I wanted to do something a little different with my review for Pretty Little Liars. The way the series is written is each arc is really one story (so books 1-4 roughly follow seasons 1 and 2, ending with the first A reveal). It made the most sense to me to review the arcs of the series in one post, so here is my review for books 1-4 of Pretty Little Liars!
Pretty Little Liars #1
‘Three may keep a secret, if two of them are dead.’ -Benjamin Franklin.
It’s really weird to read a book that you are intimately aware of but never read. If you’ve watched the television series it is important to note that there were adjustments to the timeline and events from the book (as always, got to make it more interesting for tv). It’s been three years since Ali disappeared from a sleepover with her four best friends. Now it is right before the start of their junior year at Rosewood Day, a prestigious prep school, and the girls that were once inseparable are like strangers to one another. Aria, Hanna, Spencer, and Emily are going about their lives, still haunted by the secrets that Ali held over their heads, and embarking on adventures that they would hate for others to find out about.
‘I’m still here, bitches. And I know everything. -A’
Shepard did a good job isolating the four former friends throughout this book. You get a sense of each character, their complicated histories with Alison and each other, and their deepest secrets that Ali held over their heads. The girls don’t really even interact with one another until the final ten pages of the book and it was charming to see the tension fall away as they took comfort in one another. We all have those friends that we drift apart from but when you reconnect it is like no time has passed, and for these girls, they seem to have found a home in one another. They are bound together by the past and the mysterious A that has been sending them threatening messages about the secrets no one but Alison knew.
‘What if the texts were from Ali’s ghost? […] And spirits from the dead sometimes contacted the living to make amends, right? It was like their final homework assignment before graduating to heaven’
Of the changes from the book that the tv show made, the most apparent was to make the cast more diverse and appeal to a wider audience. The only characters of color in the book so far are Maya (black) and Wren (half Korean) in a very affluent, stereo-typically country club preppy town. I think that was an excellent choice. I am hoping that Emily’s mother’s apparent racism is challenged in the text in future books.
Overall I really enjoyed Pretty Little Liars and am excited to read the next book in the series. This is a light read but enjoyable, and you can tell that the story and mystery have been plotted well. This is a young adult book that handles some sensitive topics and also captures the feelings of being in the awkward teenage years. I’d recommend this for mid/upper YA readers based on the content of the book.
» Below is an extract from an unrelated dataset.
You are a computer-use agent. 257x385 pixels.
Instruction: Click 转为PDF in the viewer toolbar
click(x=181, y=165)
Representation: two characters of color (black, half-Korean), lgbtqiap+ (f/f romance)
Content/trigger warnings: bulimia, cutting (referenced), racism (“I just don’t see what you have in common with people like that,” unchallenged so far), sexual situations, teacher/high school student relationship, underage drinking
Flawless (Pretty Little Liars #2)
“In a place where everything looked so flawless, it was hard to stand out.”
Flawless picks up right after the first book ends with the first group A message. The book does a really good job of making the case for who A could be and casting doubt on everyone. Interestingly enough the girls are still separated and not really re-bonded yet in this book, unlike in the tv series.
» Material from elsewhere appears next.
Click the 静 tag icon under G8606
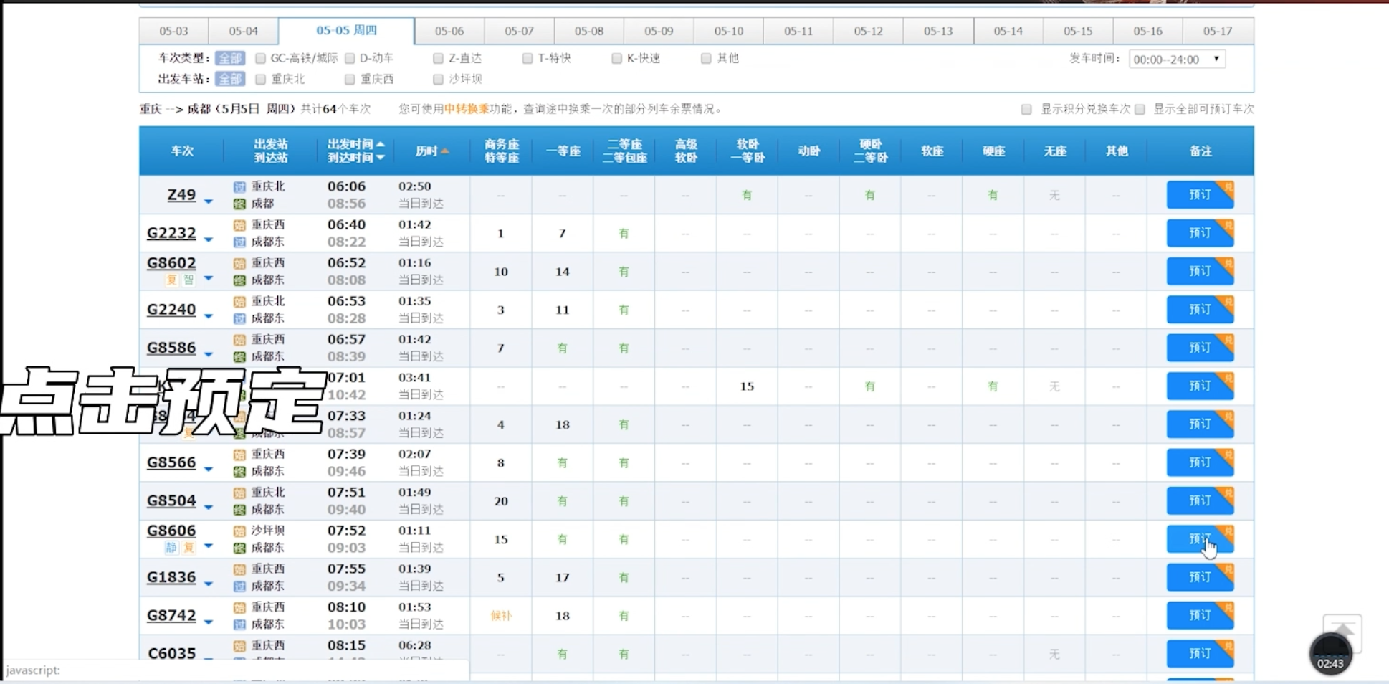[x=171, y=548]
I am still waiting for Emily to challenge her mother’s racism more than a couple of instances of her perspective saying “possibly racist reasons” that her mother doesn’t want her to hang out with Maya.
There isn’t any character development in this installment, although this book seems to cover like 2 or 3 days. I do want to say that the characters I loved in the show (Spencer & Hanna) I don’t like much in the book. I find myself resonating most with Aria in text.
Representation: panic attacks, lgbtqiap+ (f/f romance)
Content/Trigger warnings: assault, inferred potential rape, eating disorder, death & suicide, racism (“I just don’t see what you have in common with people like that,” unchallenged so far)
Perfect (Pretty Little Liars #3)
“It’s amazing what you don’t see, though. Even when it’s right in front of your eyes.”
I actually enjoyed Perfect a lot more than the first two books in the series. I feel like while the action was happening, a lot of groundwork was being made to develop the four main characters – both who they were in relation to Alison and who they have become in her absence. This definitely paid off for me big time.
I mentioned in my prior reviews that I like how Shepard isolates the girls in the books (in contrast to their quickly re-bonding in the tv series with A’s harassment); it feels more real that the girls have to reconcile their pasts that they have all left behind, but A won’t let the past lie. Three years is a long time to have been drifted apart and they each have their own lives now. With A drudging up the past and watching their every move, it is inevitable that the girls will rekindle their friendship through this new trauma of A.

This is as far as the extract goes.